ユーザーでない製品だからこそのこだわり 「一新」ではなく「同じデザインランゲージ」を

――自身がユーザーではないプロダクトに関わることは簡単ではなかったと思いますが、そこで意識していたこと、得られた気づきなどあれば教えてください。

清水 自身が使っている製品ではないからこそ、自分がユーザーになったと思えるくらい徹底的に取り組もうと、通常よりもかなり多くのインタビューを行いました。もちろん、ユーザーの話す内容が100%正解でないときもあります。日々使っているからこそ、こういうものだという固定概念もできていきますから。ただ疑問を感じることがあっても、インタビューはあくまでお話を聞くことに徹して、あとからインサイトとしてチームに共有するようにしていました。

インタビューでは、「ユーザーじゃない君たちにわかるのか」といった言葉をかけられることもありました。ですがそういった方たちのほうが、私たちの思いを理解していただけたら、腹を割って話してくれるようになるんですよね。やはり仕事においても人としての思いやりや共感する力が大切なのだと痛感しましたし、それがあってこそ、このデザインやディテールにつながったのだと思っています。

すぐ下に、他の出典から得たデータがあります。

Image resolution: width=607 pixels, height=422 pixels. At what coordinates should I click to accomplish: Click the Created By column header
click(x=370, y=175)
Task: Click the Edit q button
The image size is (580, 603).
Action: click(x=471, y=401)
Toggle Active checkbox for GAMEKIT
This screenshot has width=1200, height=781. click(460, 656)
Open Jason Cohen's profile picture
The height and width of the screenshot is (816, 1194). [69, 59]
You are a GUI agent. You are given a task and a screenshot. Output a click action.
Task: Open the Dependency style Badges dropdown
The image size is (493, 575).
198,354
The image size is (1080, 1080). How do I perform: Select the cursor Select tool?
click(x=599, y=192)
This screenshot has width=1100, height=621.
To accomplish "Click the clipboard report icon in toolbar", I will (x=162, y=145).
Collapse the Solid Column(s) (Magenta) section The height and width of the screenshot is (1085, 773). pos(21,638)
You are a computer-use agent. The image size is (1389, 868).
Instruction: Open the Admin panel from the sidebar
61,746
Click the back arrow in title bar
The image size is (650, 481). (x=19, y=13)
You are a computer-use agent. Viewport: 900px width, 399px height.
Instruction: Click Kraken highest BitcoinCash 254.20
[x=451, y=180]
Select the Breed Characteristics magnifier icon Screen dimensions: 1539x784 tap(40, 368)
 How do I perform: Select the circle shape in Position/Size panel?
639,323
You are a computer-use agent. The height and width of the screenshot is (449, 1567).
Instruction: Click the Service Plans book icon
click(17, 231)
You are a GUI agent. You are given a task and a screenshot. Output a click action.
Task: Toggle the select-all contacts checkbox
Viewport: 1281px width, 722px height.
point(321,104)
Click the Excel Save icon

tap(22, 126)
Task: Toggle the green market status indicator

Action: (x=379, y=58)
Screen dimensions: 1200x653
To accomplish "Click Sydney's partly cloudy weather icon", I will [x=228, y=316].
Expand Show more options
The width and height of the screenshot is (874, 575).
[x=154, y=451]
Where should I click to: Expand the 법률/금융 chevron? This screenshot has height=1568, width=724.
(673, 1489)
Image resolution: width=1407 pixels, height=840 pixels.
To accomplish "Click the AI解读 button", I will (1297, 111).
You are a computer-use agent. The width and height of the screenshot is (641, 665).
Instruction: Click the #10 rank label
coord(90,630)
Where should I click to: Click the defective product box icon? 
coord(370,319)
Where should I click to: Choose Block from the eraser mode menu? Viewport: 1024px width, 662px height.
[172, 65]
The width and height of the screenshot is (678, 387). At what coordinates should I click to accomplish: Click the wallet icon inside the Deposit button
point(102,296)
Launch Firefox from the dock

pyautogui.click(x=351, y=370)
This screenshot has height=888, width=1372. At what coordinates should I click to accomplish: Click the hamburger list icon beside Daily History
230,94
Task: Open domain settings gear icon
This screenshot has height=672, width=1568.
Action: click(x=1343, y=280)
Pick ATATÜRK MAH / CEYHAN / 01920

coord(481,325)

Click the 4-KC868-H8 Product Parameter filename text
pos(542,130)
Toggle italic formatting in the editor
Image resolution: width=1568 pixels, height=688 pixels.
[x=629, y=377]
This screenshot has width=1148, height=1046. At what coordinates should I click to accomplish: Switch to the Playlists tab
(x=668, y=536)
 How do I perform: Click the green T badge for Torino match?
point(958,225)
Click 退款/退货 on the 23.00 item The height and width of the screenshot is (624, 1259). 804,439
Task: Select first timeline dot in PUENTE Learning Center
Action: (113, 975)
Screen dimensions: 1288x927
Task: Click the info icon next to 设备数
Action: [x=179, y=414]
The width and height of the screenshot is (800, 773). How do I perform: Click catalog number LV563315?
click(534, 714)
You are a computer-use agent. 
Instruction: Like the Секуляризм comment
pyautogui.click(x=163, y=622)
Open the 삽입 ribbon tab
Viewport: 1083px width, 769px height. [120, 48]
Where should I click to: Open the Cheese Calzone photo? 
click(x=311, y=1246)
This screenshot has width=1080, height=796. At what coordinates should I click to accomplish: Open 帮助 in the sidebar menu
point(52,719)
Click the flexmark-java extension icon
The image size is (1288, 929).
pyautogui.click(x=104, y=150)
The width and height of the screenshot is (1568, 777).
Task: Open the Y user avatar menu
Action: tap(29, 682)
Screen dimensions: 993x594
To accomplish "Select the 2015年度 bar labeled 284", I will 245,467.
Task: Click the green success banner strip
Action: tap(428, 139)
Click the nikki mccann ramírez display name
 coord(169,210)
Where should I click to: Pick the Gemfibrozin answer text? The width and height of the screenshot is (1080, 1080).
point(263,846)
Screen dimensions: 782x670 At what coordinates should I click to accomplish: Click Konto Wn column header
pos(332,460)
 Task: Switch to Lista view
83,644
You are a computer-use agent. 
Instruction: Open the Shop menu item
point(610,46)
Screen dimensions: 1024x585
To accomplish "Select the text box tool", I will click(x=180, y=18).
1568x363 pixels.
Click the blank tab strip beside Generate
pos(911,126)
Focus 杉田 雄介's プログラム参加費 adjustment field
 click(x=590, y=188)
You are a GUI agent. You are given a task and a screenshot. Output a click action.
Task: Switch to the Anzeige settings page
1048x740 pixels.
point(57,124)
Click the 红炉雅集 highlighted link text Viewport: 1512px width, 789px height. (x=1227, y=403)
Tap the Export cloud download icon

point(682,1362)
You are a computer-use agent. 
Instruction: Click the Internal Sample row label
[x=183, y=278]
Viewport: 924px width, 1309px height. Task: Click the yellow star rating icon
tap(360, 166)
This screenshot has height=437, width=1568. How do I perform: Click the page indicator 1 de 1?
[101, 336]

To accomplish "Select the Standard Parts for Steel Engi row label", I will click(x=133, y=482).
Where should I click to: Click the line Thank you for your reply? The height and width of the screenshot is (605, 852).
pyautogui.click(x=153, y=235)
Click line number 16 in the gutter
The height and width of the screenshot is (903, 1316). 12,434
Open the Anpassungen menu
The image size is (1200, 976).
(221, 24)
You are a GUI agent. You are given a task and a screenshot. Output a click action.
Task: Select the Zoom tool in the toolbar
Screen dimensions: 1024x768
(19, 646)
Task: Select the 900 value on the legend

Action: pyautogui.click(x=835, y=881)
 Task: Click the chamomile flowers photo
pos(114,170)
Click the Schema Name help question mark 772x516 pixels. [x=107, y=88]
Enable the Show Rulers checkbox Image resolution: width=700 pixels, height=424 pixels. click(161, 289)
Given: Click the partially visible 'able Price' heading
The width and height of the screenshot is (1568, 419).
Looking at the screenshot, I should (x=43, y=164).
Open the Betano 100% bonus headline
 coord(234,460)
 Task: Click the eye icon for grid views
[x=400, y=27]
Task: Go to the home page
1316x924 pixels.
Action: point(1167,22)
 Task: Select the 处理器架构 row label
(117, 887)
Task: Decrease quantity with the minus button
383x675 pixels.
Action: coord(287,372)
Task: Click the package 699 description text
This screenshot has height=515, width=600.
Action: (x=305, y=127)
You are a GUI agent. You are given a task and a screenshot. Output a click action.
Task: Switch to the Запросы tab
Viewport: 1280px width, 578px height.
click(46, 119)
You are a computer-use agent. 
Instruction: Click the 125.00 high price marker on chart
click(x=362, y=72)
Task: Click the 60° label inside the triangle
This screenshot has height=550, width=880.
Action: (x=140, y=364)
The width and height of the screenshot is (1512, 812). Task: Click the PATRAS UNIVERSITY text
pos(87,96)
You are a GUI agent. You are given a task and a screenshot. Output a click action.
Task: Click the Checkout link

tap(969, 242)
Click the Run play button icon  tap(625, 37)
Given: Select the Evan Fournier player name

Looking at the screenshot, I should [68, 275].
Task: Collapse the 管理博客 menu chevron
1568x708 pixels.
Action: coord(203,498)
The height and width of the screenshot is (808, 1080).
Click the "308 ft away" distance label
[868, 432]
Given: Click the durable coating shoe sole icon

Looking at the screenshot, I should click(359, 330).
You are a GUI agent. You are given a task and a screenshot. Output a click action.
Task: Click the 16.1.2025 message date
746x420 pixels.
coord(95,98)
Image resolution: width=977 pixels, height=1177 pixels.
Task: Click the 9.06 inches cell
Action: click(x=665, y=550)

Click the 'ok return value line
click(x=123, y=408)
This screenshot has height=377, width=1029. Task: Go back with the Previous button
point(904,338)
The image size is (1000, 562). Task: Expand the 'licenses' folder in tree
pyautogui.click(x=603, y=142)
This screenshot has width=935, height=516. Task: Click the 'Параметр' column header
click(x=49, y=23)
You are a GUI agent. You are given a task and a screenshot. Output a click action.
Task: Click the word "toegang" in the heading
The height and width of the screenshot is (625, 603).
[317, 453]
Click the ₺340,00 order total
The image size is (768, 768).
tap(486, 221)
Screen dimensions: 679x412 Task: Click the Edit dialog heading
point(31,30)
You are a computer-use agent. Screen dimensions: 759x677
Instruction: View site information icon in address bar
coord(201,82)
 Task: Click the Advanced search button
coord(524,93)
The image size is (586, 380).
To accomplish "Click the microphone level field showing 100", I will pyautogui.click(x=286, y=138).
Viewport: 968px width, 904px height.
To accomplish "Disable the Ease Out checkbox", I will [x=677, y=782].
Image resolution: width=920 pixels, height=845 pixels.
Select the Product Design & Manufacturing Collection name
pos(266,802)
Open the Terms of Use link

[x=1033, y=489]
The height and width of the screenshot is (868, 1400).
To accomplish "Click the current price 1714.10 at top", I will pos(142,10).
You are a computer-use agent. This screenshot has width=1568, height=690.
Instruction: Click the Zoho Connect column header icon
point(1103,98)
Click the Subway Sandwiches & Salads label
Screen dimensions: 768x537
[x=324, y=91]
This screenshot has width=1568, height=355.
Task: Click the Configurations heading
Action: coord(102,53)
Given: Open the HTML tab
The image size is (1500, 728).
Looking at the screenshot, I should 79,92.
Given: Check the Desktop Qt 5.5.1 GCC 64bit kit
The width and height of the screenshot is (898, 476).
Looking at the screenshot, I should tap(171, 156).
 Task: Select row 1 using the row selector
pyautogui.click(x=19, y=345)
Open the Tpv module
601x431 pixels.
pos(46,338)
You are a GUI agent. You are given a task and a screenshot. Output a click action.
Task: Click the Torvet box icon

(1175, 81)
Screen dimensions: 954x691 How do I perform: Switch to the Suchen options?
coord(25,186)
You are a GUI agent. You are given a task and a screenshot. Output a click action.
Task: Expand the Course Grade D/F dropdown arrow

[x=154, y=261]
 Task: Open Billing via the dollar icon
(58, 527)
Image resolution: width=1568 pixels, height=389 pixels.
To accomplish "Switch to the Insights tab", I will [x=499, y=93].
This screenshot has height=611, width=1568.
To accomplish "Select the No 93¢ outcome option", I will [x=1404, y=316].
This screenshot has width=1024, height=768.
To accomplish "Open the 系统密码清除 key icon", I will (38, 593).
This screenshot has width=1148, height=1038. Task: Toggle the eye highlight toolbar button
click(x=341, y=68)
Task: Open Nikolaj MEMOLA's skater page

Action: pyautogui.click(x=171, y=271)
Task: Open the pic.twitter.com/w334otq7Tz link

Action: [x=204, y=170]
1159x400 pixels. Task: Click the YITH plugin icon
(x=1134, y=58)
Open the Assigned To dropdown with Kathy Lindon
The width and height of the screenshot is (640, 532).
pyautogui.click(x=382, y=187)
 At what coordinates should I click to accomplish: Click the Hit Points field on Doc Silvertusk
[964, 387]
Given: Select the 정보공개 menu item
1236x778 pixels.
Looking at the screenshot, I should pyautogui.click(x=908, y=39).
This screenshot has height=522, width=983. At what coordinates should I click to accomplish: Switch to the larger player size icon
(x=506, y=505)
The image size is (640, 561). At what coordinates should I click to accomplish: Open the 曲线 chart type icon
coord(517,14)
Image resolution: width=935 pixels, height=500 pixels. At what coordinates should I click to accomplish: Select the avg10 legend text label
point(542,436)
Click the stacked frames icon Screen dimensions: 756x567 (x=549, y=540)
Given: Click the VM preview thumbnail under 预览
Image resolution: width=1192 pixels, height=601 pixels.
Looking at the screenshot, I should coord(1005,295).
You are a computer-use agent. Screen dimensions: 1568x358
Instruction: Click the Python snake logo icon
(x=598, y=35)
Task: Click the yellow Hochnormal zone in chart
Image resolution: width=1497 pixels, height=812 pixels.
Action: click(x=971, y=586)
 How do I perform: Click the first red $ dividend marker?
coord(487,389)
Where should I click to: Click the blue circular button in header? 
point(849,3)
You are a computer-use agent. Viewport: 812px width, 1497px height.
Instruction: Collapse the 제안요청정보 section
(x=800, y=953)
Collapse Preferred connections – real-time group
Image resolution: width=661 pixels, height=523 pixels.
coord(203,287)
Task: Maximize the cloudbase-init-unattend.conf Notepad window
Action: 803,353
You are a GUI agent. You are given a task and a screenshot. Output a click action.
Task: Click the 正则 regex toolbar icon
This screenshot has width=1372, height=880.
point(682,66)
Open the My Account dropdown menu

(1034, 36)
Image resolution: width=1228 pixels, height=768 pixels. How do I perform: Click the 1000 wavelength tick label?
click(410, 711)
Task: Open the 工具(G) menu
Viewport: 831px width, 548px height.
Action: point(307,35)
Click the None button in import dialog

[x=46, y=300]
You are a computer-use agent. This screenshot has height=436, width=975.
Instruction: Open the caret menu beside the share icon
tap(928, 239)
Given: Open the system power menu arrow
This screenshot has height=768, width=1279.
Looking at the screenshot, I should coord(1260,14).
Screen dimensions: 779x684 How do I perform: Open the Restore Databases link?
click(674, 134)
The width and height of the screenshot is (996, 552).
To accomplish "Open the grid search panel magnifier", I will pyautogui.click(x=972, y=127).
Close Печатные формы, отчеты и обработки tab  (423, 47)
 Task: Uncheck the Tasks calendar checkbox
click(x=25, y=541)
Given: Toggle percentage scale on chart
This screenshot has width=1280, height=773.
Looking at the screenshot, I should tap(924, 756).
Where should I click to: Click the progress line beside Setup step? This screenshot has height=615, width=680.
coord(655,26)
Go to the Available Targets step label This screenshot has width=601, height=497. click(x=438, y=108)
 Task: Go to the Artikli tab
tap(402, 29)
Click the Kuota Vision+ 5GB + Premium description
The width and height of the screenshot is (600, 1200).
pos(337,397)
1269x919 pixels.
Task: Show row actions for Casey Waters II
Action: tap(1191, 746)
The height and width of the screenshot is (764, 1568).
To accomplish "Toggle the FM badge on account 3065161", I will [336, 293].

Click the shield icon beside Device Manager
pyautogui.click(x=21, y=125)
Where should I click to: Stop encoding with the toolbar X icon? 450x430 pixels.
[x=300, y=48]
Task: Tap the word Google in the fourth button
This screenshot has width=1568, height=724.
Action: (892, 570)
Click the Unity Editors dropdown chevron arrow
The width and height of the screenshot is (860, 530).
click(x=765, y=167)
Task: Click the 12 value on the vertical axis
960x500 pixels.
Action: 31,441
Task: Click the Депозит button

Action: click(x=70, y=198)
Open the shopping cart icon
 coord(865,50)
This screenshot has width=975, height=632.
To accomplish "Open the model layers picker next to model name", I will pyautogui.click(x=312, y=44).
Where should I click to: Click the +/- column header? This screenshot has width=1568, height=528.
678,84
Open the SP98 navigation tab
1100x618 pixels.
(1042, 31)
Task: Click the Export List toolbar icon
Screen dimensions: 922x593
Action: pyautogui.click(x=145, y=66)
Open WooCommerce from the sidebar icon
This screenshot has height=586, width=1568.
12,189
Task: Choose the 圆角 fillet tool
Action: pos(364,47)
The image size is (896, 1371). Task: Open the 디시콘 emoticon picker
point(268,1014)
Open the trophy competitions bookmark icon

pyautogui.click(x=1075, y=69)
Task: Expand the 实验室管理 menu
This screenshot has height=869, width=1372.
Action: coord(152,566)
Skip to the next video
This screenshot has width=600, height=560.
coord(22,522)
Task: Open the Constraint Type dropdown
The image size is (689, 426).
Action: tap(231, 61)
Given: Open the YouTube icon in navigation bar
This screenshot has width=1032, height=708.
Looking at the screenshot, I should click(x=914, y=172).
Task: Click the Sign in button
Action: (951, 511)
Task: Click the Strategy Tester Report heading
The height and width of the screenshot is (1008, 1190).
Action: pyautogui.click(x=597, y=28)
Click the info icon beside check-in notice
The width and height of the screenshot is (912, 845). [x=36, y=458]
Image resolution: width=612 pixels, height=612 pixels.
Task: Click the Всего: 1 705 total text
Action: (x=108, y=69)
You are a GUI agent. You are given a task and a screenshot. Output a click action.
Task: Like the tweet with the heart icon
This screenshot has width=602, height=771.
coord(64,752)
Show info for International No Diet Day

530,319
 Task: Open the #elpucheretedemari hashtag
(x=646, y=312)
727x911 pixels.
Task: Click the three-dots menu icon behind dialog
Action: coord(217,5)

 私は車椅子に触れること自体がほとんど初めての状態だったので、まずはスタート地点に立つため、モルテンさんのベテランエンジニアの方にご教示いただきながら、いちから勉強しました。自分が使わないプロダクトだからこそ、車椅子そのものの機能や仕様、ユーザーの方々の日々の過ごしかたまでとことん学ばせてもらいました。そうやって理解が深まることで、これまでの車椅子の固定概念を崩す発想や提案もできるようになる。改めてそんな気づきを得ることもできました。

門田 車椅子をよく知らないからこそ「そもそも車椅子とはなにか」から考え、今までにない視点を出すこともできる。「素人だからこその強さ」のようなものもあると思っています。

また私が今回意識したのは、Wheeliyをブランドとして育てていくこと。1号機から2号機へアップデートする際、モルテンさんから一新したいというご意見をいただきましたが、ブランドとして長期的に認知されていくためには、同じデザインランゲージを持っておく必要があると考えました。黄色いカラーのアクセントとS字フレーム、3本スポーク。この3つがWheeliyをWheeliyたらしめる要素だと思っていたので、これを踏襲して開発をしたいとお話しました。今後もこのトレードマークを残しながら進化していくべきだと考えています。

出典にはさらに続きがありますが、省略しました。